Canada’s digital economy “is booming,” he said, generating more than $100-billion in revenue a year. We own little of it. Mr. Williams points out that “87 per cent of our innovation is foreign owned” and that Canadian-controlled venture funding for research and development is a relative pittance.

“In 2025, U.S. startups raised US$91.5-billion in venture funding” while Canada has generated $920-million, yet, as Mr. Williams highlights, “80 per cent of that was U.S.-controlled.”

We nurture talent that generates productivity-enhancing intellectual property and largely ignore it, leaving U.S. entrepreneurs and others to profit from our indifference while our wages and living standards whither.

Canadians should know how this plays out in practice. Consider the example of Ucore Rare Metals Inc., reported on last week in The Wall Street Journal. The Canadian company based in Bedford, N.S., received US$18-million from the Pentagon to “build its first commercial plant in Louisiana, which will turn raw rare earths into oxides used by many industries.”

Ucore’s CEO, Pat Ryan, was quoted saying, “We’re looking at this as a Manhattan Project. You have got to move quickly to get this job done.” The Louisiana plant is expected to be operational next year. Ucore’s shares are up 700 per cent.

Such efforts by the U.S. government involve partnerships with private enterprise such as America’s largest bank, JPMorgan, which launched a US$1.5-trillion strategic-industries investment fund. It will “make direct equity and venture-capital investments of up to $US10-billion to help select companies primarily in the United States enhance their growth, spur innovation and accelerate strategic manufacturing.”

The fund may play a role in another much larger U.S. government effort that leverages Canadian expertise and critical minerals – the US$80-billion deal penned last week with Canadian companies Brookfield Asset Management Ltd. and Cameco Corp to build eight large nuclear reactors through Westinghouse Electric Co.

This is what Canada is competing against.

While Canadian companies are securing tangible commitments from the U.S. government and investors, Ottawa is signing international agreements to open new markets for Canadian critical minerals that will materialize in some distant future. This is laudable, yet overdue.

Natural Resources Minister Tim Hodgson said last week that Canada would lead a new G7 critical-minerals pact that would guarantee markets and deliver stable returns using price floors as well as stockpiling to combat China weaponizing its dominance in such minerals.

In Ontario, Premier Doug Ford just signed an important partnership deal with the Webequie First Nation. The Webequie are completing the environmental assessment for the supply road to the province’s critical-mineral-rich Ring of Fire. The assessment is due this January. Mr. Ford wants the road construction to begin in the coming spring.

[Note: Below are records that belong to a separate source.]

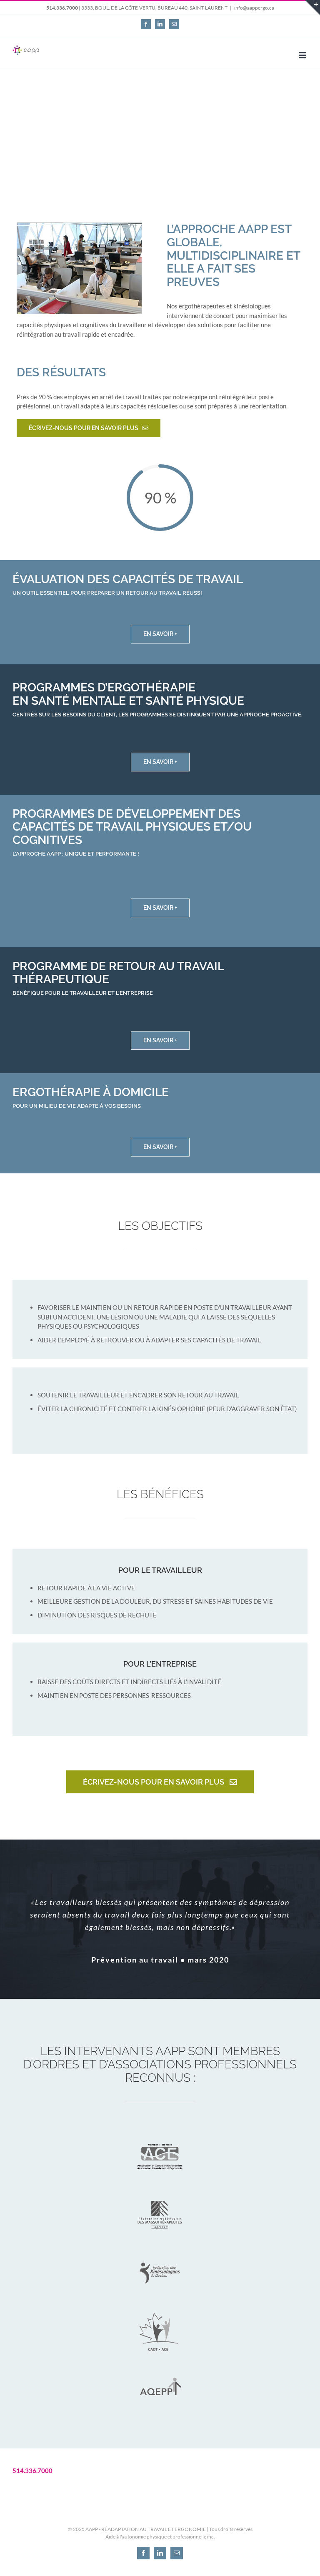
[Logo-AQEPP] (160, 2368)
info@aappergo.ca (254, 8)
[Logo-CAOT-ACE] (160, 2309)
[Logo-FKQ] (160, 2251)
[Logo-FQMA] (160, 2193)
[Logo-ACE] (160, 2134)
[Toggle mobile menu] (303, 55)
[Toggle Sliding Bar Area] (312, 7)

That is unlikely. Regardless of the environmental assessment by the Webequie, Ottawa will conduct its own review using Canada’s Impact Assessment Act, delaying road construction, critical-mineral mining, and the 70,000 jobs that Mr. Ford says the project will generate atop the $22-billion it would add to the country’s economy. It’s time for Mr. Carney to give his “build, baby, build” election slogan meaning.

Today, Canada is too much like The Bay in a Costco world. Tomorrow’s budget should change that for everyone’s sake.